(Enregistrements bruts)
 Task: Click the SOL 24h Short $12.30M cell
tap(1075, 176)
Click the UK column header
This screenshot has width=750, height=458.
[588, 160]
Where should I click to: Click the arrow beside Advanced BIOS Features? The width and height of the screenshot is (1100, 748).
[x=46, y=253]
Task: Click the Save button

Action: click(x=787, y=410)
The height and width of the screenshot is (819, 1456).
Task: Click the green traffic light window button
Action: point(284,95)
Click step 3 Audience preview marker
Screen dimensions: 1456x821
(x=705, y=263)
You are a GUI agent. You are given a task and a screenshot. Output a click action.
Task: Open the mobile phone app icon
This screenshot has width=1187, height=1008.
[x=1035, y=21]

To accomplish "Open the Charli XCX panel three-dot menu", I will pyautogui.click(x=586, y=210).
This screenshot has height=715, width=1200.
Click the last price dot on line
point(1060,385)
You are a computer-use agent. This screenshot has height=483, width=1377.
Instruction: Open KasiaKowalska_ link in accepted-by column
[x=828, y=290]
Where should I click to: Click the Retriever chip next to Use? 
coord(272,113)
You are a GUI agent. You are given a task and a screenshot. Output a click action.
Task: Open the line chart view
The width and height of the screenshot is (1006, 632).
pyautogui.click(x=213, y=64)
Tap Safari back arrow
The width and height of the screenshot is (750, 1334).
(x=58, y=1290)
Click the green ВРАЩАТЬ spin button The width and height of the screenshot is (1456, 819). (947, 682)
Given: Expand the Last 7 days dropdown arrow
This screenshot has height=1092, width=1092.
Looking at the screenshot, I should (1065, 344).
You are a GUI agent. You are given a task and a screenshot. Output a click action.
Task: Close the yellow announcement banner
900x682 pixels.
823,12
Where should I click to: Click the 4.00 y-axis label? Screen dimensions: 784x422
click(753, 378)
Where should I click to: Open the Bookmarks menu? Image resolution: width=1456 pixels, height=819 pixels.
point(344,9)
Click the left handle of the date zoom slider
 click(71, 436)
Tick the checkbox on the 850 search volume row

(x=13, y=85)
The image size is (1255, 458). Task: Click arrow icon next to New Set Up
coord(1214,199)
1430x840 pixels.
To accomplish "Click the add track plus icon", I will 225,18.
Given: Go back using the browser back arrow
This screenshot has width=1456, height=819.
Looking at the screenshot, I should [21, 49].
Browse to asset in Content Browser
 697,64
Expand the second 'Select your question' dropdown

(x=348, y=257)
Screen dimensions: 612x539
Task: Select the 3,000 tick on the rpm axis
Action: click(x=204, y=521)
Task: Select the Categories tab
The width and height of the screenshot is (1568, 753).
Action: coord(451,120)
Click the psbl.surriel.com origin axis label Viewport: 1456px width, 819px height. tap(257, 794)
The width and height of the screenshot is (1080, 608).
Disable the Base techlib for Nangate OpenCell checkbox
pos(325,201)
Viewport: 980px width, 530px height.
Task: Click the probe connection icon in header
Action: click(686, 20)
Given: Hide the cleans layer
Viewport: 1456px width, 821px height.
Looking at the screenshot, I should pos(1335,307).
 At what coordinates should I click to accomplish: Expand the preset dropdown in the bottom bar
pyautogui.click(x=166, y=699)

### Consigne
Modifiez l'ensemble des enregistrements ci-dessus en remplaçant « Where should I click to » par « Where do I click to », sans rien changer d'autre.

### Réponse attendue
 Task: Click the SOL 24h Short $12.30M cell
tap(1075, 176)
Click the UK column header
This screenshot has width=750, height=458.
[588, 160]
Where do I click to: Click the arrow beside Advanced BIOS Features? The width and height of the screenshot is (1100, 748).
[x=46, y=253]
Task: Click the Save button

Action: click(x=787, y=410)
The height and width of the screenshot is (819, 1456).
Task: Click the green traffic light window button
Action: point(284,95)
Click step 3 Audience preview marker
Screen dimensions: 1456x821
(x=705, y=263)
You are a GUI agent. You are given a task and a screenshot. Output a click action.
Task: Open the mobile phone app icon
This screenshot has width=1187, height=1008.
[x=1035, y=21]

To accomplish "Open the Charli XCX panel three-dot menu", I will pyautogui.click(x=586, y=210).
This screenshot has height=715, width=1200.
Click the last price dot on line
point(1060,385)
You are a computer-use agent. This screenshot has height=483, width=1377.
Instruction: Open KasiaKowalska_ link in accepted-by column
[x=828, y=290]
Where do I click to: Click the Retriever chip next to Use? 
coord(272,113)
You are a GUI agent. You are given a task and a screenshot. Output a click action.
Task: Open the line chart view
The width and height of the screenshot is (1006, 632).
pyautogui.click(x=213, y=64)
Tap Safari back arrow
The width and height of the screenshot is (750, 1334).
(x=58, y=1290)
Click the green ВРАЩАТЬ spin button The width and height of the screenshot is (1456, 819). (947, 682)
Given: Expand the Last 7 days dropdown arrow
This screenshot has height=1092, width=1092.
Looking at the screenshot, I should (1065, 344).
You are a GUI agent. You are given a task and a screenshot. Output a click action.
Task: Close the yellow announcement banner
900x682 pixels.
823,12
Where do I click to: Click the 4.00 y-axis label? Screen dimensions: 784x422
click(753, 378)
Where do I click to: Open the Bookmarks menu? Image resolution: width=1456 pixels, height=819 pixels.
point(344,9)
Click the left handle of the date zoom slider
 click(71, 436)
Tick the checkbox on the 850 search volume row

(x=13, y=85)
The image size is (1255, 458). Task: Click arrow icon next to New Set Up
coord(1214,199)
1430x840 pixels.
To accomplish "Click the add track plus icon", I will 225,18.
Given: Go back using the browser back arrow
This screenshot has width=1456, height=819.
Looking at the screenshot, I should [21, 49].
Browse to asset in Content Browser
 697,64
Expand the second 'Select your question' dropdown

(x=348, y=257)
Screen dimensions: 612x539
Task: Select the 3,000 tick on the rpm axis
Action: click(x=204, y=521)
Task: Select the Categories tab
The width and height of the screenshot is (1568, 753).
Action: coord(451,120)
Click the psbl.surriel.com origin axis label Viewport: 1456px width, 819px height. tap(257, 794)
The width and height of the screenshot is (1080, 608).
Disable the Base techlib for Nangate OpenCell checkbox
pos(325,201)
Viewport: 980px width, 530px height.
Task: Click the probe connection icon in header
Action: click(686, 20)
Given: Hide the cleans layer
Viewport: 1456px width, 821px height.
Looking at the screenshot, I should pos(1335,307).
 At what coordinates should I click to accomplish: Expand the preset dropdown in the bottom bar
pyautogui.click(x=166, y=699)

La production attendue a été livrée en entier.